3. The RCA-type connector of claim 2, wherein the shielding ring is partially segmented into flexible sections.

4. The RCA-type connector of claim 2, wherein the shielding ring includes a mating edge having an internal annular chamfer.

5. The RCA-type connector of claim 1, wherein in the friction-enhancing surface features protrude from the exterior surface of the connector body.

6. The RCA-type connector of claim 1, wherein the friction-enhancing surface features comprise knurling.

7. The RCA-type connector of claim 1, wherein each of the first and the second gripping rings has an axial width slightly larger than an axial width corresponding to the portion of the exterior surface of the connector body including friction-enhancing surface features.

8. The RCA-type connector of claim 1, wherein the first and second gripping rings are formed of rubber-like material.

9. A sure-grip RCA-type coaxial cable connector comprising: a connector body having an external surface upon which at least two gripping rings formed of rubber-like material are securely located; and friction-enhancing surface features positioned upon at least a portion of the external surface of the connector body between at least two of the gripping rings.

10. The sure-grip RCA-type coaxial cable connector of claim 9, further including a shielding ring.

11. The sure-grip RCA-type coaxial cable connector of claim 10, wherein the shielding ring is partially segmented into flexible sections.

12. The sure-grip RCA-type coaxial cable connector of claim 10, wherein the shielding ring includes a mating edge having an internal annular chamfer.

13. The connector of claim 9, wherein in the friction-enhancing surface features protrude from the exterior surface of the connector body.

14. The connector of claim 9, wherein the friction-enhancing surface features comprise knurling.

15. The connector of claim 9, wherein each of the at least two gripping rings has an axial width slightly larger than an axial width corresponding to at least the portion of the exterior surface of the connector body having positioned thereon the friction-enhancing surface features.

16. A connector comprising: an RCA-type mating end and an opposing cable insertion end; a connector body having an external surface upon which at least a first gripping ring and a second gripping ring are securely located; and means for enhancing the surface friction pertinent to a portion of the external surface of the connector body intermediate the first and second gripping rings.

17. The connector of claim 16, wherein the mating end includes a shielding ring partially segmented into flexible sections and having a mating edge with an internal annular chamfer.

18. A method for fastening an RCA-type connector to an interface port, said method comprising: providing a connector, including a mating end and opposing cable insertion end, and a connector body having an external surface upon which a first gripping ring and a second gripping ring are securely located, wherein a portion of the exterior surface of the connector body includes friction-enhancing surface features located between the first and second gripping rings; securely fastening a coaxial cable to the cable insertion end; gripping the connector so as to engage the gripping rings and the friction-enhancing surface features; and maneuvering the connector onto an interface port while maintaining a sure grip on the connector.

19. The method of claim 18, wherein the first and second gripping rings are formed of rubber-like material.

20. The method of claim 18, wherein the connector further includes a shielding ring having flexible segments and an internal chamfer upon a mating edge so that the ring fits snugly over the interface port as the connector is maneuvered thereon.

Description:

BACKGROUND OF INVENTION

1. Technical Field

This invention relates generally to the field of connectors for coaxial cables.

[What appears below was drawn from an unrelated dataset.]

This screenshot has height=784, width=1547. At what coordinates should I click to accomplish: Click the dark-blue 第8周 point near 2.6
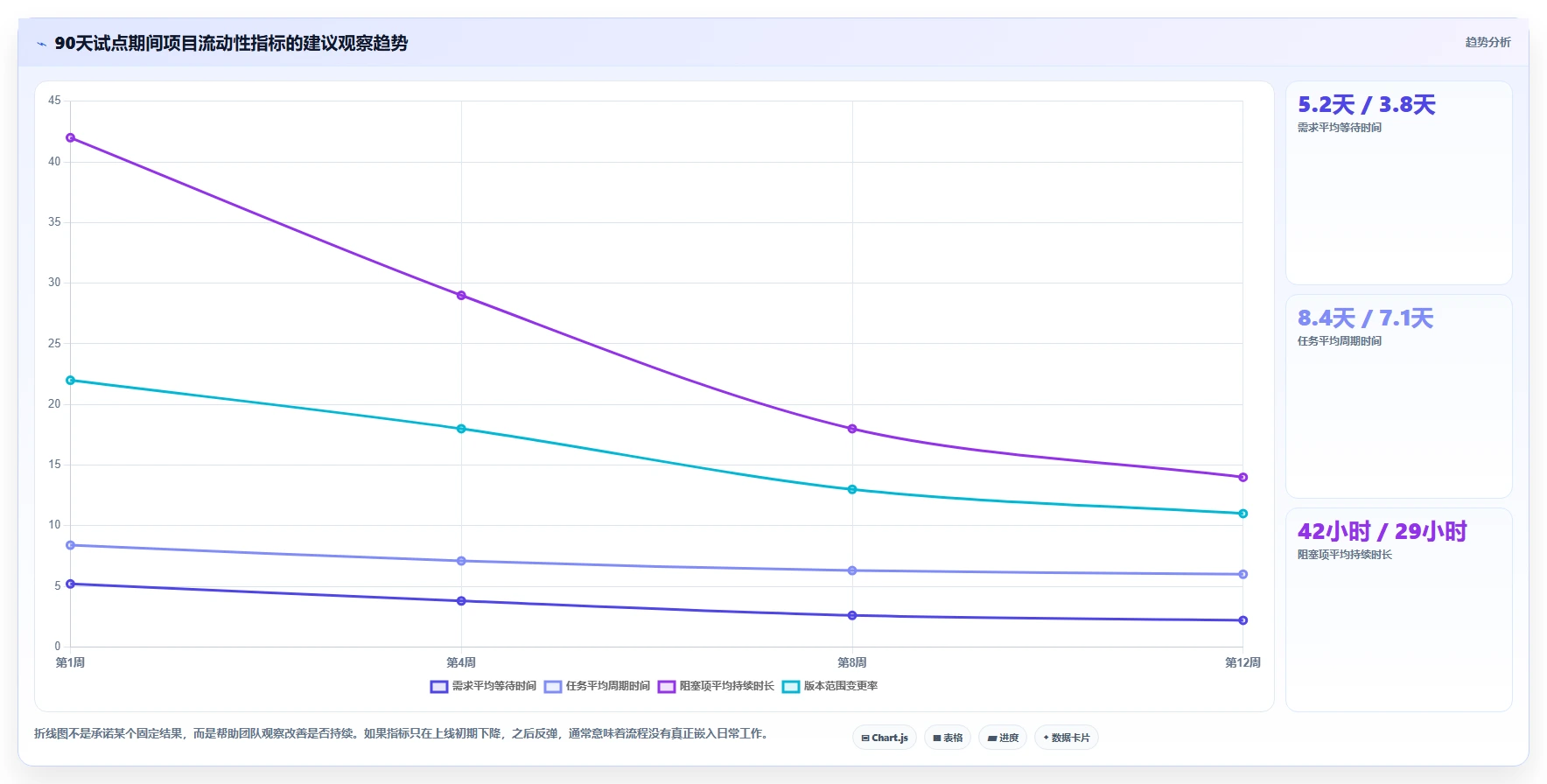coord(852,615)
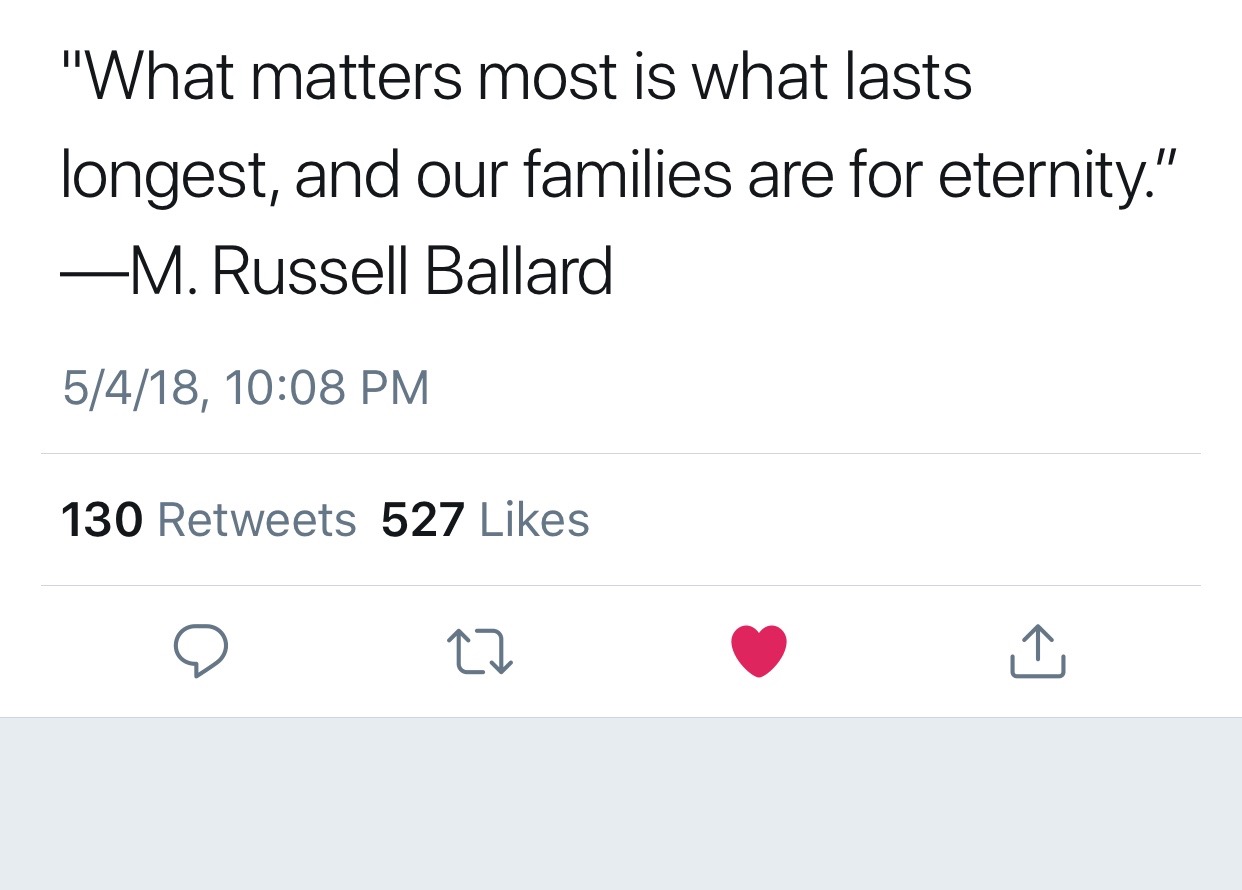This screenshot has height=890, width=1242.
Task: Retweet this tweet using the arrows icon
Action: pos(480,651)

More particularly, this invention provides for a RCA-type connector having an outer surface configured to facilitate sure-gripping of the connector and a corresponding method of use thereof.

2. Related Art

Cable communications have become an increasingly prevalent form of electromagnetic information exchange and coaxial cables are common conduits for transmission of electromagnetic communications. Accordingly, coaxial cables are provided to facilitate communication exchange in a variety of applications and environments. In addition, various cable connectors are provided to facilitate connection of cables to various interface ports. An RCA-type connector is a common connector available for connecting coaxial cables to RCA-type interface ports.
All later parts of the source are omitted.